▸ **INSTRUCTIONS TO FOLLOW**: All that should be output is the block of lines below from the line with "1030x473 pixels." to the line with "Task: View Phishing threat help icon", both included, exactly as written.

▸ **Dataset records**:
==*==

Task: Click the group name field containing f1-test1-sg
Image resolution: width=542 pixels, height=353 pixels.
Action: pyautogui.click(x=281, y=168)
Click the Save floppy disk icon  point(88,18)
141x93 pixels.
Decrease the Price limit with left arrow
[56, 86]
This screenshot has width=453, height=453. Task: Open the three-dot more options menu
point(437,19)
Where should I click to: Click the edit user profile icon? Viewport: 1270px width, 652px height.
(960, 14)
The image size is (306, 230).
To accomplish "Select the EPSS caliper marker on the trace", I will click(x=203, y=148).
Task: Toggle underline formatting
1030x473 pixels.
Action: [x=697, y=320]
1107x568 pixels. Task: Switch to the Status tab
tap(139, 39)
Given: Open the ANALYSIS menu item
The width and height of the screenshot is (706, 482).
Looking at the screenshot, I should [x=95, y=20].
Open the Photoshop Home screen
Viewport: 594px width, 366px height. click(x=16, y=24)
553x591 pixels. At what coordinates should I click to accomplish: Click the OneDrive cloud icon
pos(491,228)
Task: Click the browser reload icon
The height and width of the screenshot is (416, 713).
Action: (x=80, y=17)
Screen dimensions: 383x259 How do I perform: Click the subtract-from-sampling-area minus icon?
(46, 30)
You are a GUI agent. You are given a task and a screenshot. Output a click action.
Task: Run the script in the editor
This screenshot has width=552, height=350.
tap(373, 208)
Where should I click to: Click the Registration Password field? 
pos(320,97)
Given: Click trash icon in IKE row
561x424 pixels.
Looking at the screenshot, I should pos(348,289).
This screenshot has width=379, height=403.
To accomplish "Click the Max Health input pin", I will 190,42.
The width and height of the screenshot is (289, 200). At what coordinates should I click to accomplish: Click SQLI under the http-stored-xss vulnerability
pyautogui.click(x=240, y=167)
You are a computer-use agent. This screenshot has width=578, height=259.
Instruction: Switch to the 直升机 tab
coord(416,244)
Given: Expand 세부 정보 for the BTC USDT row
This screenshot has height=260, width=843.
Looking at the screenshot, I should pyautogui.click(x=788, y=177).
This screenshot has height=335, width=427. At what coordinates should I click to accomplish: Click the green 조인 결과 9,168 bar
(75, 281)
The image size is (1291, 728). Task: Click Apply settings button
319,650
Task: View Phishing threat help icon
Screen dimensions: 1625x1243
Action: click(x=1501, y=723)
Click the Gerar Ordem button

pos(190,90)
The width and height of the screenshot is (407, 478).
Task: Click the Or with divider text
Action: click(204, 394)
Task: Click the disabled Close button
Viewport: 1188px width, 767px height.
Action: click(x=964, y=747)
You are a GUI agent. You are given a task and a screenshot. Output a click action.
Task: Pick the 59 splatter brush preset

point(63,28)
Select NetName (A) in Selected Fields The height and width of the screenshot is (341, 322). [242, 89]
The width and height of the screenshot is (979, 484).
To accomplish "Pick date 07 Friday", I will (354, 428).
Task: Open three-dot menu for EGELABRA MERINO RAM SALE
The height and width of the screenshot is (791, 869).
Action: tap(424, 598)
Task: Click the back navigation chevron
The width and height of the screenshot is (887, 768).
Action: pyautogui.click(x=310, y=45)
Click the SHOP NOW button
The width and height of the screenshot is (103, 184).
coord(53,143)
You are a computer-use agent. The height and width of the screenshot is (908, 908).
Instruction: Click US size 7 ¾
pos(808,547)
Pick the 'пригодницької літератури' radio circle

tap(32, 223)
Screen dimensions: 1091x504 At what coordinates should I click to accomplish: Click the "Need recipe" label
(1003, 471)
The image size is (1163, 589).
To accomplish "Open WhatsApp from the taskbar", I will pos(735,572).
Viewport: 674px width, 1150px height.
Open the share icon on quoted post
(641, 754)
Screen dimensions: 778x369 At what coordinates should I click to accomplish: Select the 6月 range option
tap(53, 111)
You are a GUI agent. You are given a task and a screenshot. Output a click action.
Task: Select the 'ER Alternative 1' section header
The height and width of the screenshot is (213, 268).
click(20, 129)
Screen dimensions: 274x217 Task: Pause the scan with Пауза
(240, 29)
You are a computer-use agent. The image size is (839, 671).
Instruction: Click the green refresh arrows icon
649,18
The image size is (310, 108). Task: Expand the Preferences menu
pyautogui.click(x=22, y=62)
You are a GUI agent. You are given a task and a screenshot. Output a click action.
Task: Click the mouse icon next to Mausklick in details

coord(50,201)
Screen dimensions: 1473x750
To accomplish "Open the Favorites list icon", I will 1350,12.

==*==

▸ **RESULT OF THE TASK**:
1030x473 pixels.
Action: [x=697, y=320]
1107x568 pixels. Task: Switch to the Status tab
tap(139, 39)
Given: Open the ANALYSIS menu item
The width and height of the screenshot is (706, 482).
Looking at the screenshot, I should [x=95, y=20].
Open the Photoshop Home screen
Viewport: 594px width, 366px height. click(x=16, y=24)
553x591 pixels. At what coordinates should I click to accomplish: Click the OneDrive cloud icon
pos(491,228)
Task: Click the browser reload icon
The height and width of the screenshot is (416, 713).
Action: (x=80, y=17)
Screen dimensions: 383x259 How do I perform: Click the subtract-from-sampling-area minus icon?
(46, 30)
You are a GUI agent. You are given a task and a screenshot. Output a click action.
Task: Run the script in the editor
This screenshot has width=552, height=350.
tap(373, 208)
Where should I click to: Click the Registration Password field? 
pos(320,97)
Given: Click trash icon in IKE row
561x424 pixels.
Looking at the screenshot, I should pos(348,289).
This screenshot has width=379, height=403.
To accomplish "Click the Max Health input pin", I will 190,42.
The width and height of the screenshot is (289, 200). At what coordinates should I click to accomplish: Click SQLI under the http-stored-xss vulnerability
pyautogui.click(x=240, y=167)
You are a computer-use agent. This screenshot has width=578, height=259.
Instruction: Switch to the 直升机 tab
coord(416,244)
Given: Expand 세부 정보 for the BTC USDT row
This screenshot has height=260, width=843.
Looking at the screenshot, I should pyautogui.click(x=788, y=177).
This screenshot has height=335, width=427. At what coordinates should I click to accomplish: Click the green 조인 결과 9,168 bar
(75, 281)
The image size is (1291, 728). Task: Click Apply settings button
319,650
Task: View Phishing threat help icon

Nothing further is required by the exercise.